> Brief
In the data below, find the line containing "The height and width of the screenshot is (834, 1222).", then set down that line and every later line up to and including the line containing "Task: Click the Search input field", exactly.

Dataset items:
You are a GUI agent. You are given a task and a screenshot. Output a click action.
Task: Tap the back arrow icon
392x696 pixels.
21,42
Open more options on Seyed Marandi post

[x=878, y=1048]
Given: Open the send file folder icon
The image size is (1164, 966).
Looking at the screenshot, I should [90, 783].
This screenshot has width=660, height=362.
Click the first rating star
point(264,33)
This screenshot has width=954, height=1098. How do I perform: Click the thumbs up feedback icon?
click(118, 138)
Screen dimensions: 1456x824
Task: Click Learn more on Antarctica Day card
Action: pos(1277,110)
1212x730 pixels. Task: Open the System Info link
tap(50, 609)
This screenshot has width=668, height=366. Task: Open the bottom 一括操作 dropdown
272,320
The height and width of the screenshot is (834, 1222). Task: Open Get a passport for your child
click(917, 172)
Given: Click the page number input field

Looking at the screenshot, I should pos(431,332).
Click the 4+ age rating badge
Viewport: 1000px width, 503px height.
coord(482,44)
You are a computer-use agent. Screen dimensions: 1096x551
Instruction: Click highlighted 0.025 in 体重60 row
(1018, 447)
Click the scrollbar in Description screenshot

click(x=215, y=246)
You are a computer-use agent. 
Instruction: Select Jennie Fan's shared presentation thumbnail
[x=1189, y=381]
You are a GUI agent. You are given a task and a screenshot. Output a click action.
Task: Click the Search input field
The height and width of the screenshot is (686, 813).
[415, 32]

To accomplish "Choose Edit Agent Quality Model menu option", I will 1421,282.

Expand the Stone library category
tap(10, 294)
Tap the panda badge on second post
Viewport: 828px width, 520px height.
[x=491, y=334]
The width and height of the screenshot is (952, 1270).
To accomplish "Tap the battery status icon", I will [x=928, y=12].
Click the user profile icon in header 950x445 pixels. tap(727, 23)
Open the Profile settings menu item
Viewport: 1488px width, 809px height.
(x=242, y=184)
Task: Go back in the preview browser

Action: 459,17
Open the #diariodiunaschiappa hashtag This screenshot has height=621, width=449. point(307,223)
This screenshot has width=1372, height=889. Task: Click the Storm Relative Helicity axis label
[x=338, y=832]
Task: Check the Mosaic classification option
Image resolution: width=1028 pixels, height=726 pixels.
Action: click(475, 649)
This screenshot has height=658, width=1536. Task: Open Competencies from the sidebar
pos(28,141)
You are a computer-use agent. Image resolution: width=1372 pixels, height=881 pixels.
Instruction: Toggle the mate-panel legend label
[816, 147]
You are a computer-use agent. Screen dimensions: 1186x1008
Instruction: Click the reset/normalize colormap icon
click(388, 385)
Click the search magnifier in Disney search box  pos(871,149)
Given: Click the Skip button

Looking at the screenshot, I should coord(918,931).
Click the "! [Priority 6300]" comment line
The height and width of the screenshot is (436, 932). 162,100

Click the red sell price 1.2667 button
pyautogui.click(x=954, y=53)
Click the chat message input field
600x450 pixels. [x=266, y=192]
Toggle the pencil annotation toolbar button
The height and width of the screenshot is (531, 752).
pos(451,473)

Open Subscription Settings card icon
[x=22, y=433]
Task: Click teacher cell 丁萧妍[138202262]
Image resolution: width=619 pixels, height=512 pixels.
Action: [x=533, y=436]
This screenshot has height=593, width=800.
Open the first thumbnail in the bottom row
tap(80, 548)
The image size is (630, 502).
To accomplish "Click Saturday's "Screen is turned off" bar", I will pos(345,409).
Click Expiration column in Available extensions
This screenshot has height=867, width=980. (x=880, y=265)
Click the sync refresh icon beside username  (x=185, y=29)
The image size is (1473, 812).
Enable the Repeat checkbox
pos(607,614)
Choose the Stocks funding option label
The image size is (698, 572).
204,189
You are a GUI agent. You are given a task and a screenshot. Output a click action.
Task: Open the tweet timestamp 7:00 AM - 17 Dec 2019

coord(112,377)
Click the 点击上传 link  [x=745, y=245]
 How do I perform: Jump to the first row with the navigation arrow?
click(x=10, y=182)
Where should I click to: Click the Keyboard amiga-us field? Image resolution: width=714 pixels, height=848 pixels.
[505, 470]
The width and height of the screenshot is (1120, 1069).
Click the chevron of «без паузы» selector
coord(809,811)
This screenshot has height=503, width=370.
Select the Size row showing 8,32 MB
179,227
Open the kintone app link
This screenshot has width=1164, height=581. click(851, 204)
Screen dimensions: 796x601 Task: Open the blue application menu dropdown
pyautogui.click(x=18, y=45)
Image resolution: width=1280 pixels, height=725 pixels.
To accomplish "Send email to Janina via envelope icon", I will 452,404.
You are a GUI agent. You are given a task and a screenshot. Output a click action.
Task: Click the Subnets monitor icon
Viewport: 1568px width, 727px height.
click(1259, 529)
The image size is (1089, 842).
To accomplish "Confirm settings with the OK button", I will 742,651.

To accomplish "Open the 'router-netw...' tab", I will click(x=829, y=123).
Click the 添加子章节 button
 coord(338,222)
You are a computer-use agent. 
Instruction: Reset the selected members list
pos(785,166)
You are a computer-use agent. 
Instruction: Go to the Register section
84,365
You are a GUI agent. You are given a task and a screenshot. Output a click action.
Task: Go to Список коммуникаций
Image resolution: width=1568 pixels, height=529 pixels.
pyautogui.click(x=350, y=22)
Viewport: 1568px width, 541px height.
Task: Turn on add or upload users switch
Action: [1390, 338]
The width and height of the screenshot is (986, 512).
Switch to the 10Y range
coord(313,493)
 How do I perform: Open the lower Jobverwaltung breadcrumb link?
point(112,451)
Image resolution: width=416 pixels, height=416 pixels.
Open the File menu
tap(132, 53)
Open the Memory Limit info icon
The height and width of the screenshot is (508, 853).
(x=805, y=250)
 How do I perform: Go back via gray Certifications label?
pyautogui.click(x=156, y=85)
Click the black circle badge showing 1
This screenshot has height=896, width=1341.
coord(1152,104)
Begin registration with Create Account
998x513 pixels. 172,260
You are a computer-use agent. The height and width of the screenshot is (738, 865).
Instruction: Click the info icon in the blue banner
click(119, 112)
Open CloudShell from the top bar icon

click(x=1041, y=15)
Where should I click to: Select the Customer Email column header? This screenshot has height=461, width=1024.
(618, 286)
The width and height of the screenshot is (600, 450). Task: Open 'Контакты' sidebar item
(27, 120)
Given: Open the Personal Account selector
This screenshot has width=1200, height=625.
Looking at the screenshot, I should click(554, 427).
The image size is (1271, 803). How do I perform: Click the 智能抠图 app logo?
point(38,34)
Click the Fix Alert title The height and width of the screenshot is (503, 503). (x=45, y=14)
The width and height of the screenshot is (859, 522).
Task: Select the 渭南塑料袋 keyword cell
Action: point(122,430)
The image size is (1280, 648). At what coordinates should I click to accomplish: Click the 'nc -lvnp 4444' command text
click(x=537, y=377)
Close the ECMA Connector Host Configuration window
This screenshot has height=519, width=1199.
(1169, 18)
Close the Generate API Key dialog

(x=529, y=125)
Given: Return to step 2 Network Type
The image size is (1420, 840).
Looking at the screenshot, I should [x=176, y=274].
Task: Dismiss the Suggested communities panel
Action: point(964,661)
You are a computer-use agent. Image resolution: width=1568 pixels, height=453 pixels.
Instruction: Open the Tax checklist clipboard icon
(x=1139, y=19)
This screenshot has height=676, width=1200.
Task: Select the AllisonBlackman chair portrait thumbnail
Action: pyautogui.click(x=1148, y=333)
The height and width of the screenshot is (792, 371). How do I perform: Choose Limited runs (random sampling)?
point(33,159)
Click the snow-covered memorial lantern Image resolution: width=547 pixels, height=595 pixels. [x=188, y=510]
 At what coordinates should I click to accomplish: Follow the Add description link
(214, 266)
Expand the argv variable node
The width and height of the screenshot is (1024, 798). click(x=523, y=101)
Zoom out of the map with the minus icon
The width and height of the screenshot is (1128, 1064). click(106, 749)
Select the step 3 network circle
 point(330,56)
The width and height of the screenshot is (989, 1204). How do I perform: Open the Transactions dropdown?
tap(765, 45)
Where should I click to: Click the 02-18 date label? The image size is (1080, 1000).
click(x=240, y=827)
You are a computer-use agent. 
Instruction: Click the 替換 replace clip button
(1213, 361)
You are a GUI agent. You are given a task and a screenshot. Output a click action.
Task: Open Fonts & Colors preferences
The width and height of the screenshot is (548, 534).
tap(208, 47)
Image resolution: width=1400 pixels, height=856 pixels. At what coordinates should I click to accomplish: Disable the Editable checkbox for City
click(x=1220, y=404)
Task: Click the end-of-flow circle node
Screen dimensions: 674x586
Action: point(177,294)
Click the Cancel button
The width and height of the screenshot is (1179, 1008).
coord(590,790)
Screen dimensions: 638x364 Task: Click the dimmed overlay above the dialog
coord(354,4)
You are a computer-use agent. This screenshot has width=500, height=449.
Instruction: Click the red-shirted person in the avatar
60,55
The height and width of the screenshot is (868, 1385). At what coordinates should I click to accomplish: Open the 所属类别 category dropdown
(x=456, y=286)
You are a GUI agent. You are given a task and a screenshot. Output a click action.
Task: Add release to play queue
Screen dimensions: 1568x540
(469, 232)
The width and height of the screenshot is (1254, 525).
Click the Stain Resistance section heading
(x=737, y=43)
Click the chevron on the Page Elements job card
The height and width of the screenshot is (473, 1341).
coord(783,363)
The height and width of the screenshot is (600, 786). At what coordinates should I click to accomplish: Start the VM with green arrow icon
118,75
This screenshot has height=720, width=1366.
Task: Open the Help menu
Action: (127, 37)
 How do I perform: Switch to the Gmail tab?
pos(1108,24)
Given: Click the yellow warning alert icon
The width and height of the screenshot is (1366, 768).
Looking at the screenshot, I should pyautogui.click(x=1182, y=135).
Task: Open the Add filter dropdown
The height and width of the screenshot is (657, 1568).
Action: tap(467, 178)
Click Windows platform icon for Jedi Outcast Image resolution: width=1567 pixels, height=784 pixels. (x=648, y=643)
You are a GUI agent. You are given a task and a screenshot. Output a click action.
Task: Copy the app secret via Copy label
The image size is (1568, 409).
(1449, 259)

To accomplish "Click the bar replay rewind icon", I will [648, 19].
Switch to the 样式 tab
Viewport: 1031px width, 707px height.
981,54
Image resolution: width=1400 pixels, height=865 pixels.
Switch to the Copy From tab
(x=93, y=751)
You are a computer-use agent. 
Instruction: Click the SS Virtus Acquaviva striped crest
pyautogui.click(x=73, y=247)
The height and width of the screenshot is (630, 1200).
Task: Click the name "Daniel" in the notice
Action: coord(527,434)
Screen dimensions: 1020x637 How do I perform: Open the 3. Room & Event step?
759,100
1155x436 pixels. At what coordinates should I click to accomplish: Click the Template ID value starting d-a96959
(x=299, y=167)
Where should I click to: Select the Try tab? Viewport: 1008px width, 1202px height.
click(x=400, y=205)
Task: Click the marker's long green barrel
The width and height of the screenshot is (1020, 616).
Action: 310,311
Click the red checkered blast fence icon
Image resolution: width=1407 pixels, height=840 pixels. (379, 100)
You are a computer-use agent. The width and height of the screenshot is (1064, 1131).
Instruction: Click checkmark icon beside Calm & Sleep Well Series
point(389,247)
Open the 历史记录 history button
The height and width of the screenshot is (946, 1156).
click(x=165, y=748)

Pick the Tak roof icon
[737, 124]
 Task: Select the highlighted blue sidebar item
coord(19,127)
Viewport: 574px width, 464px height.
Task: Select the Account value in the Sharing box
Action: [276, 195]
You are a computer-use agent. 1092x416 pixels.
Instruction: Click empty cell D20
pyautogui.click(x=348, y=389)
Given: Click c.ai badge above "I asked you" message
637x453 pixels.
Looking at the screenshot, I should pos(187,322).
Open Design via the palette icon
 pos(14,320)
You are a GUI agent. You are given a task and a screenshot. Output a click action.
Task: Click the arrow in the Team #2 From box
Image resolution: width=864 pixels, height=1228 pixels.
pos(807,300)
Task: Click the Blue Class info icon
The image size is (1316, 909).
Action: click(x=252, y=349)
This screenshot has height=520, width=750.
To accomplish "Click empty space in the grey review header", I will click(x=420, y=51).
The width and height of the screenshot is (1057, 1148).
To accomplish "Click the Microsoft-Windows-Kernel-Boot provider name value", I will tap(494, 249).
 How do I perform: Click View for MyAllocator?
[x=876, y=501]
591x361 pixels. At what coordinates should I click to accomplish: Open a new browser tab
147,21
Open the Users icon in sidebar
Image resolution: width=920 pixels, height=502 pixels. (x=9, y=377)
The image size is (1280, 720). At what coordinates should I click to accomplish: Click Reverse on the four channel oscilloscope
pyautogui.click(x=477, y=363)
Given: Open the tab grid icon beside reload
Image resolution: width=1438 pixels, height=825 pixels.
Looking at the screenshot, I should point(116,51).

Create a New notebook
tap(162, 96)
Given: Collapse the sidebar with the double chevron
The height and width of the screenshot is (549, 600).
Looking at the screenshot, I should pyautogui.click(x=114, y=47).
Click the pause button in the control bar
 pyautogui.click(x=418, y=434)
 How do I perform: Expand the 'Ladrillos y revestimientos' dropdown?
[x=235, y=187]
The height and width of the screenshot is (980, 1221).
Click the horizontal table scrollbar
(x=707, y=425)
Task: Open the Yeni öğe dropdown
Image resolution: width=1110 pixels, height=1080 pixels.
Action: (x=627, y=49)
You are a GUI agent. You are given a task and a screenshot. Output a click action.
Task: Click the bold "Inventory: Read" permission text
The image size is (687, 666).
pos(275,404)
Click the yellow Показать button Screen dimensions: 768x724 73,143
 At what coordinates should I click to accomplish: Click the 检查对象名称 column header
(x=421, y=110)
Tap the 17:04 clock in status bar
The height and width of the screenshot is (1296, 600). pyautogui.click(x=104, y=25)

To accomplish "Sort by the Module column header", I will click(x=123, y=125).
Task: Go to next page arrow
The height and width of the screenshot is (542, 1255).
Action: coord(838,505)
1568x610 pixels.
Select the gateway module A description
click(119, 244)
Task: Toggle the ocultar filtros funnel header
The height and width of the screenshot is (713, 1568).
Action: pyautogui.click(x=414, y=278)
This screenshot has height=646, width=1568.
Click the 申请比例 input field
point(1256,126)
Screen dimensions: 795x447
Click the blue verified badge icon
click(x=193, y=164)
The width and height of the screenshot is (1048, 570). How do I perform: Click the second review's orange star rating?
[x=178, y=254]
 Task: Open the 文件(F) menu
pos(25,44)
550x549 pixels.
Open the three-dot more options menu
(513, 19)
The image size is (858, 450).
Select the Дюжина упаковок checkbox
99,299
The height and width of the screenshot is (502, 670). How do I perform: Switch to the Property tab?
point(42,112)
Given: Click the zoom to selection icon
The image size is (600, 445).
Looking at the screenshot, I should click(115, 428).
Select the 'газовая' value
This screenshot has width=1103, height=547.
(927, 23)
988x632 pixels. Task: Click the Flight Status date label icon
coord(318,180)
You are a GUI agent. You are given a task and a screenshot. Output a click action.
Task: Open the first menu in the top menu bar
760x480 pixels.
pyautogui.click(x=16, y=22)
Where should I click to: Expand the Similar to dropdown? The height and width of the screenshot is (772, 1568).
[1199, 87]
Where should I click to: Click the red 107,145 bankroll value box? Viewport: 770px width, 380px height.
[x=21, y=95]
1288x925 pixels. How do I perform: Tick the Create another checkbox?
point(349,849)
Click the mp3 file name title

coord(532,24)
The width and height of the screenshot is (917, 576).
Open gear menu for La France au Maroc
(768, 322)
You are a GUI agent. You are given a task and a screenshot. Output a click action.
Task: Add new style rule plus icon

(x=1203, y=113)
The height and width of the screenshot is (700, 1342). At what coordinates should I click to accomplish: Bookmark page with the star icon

> Task output
The height and width of the screenshot is (834, 1222). Task: Open Get a passport for your child
click(917, 172)
Given: Click the page number input field

Looking at the screenshot, I should pos(431,332).
Click the 4+ age rating badge
Viewport: 1000px width, 503px height.
coord(482,44)
You are a computer-use agent. Screen dimensions: 1096x551
Instruction: Click highlighted 0.025 in 体重60 row
(1018, 447)
Click the scrollbar in Description screenshot

click(x=215, y=246)
You are a computer-use agent. 
Instruction: Select Jennie Fan's shared presentation thumbnail
[x=1189, y=381]
You are a GUI agent. You are given a task and a screenshot. Output a click action.
Task: Click the Search input field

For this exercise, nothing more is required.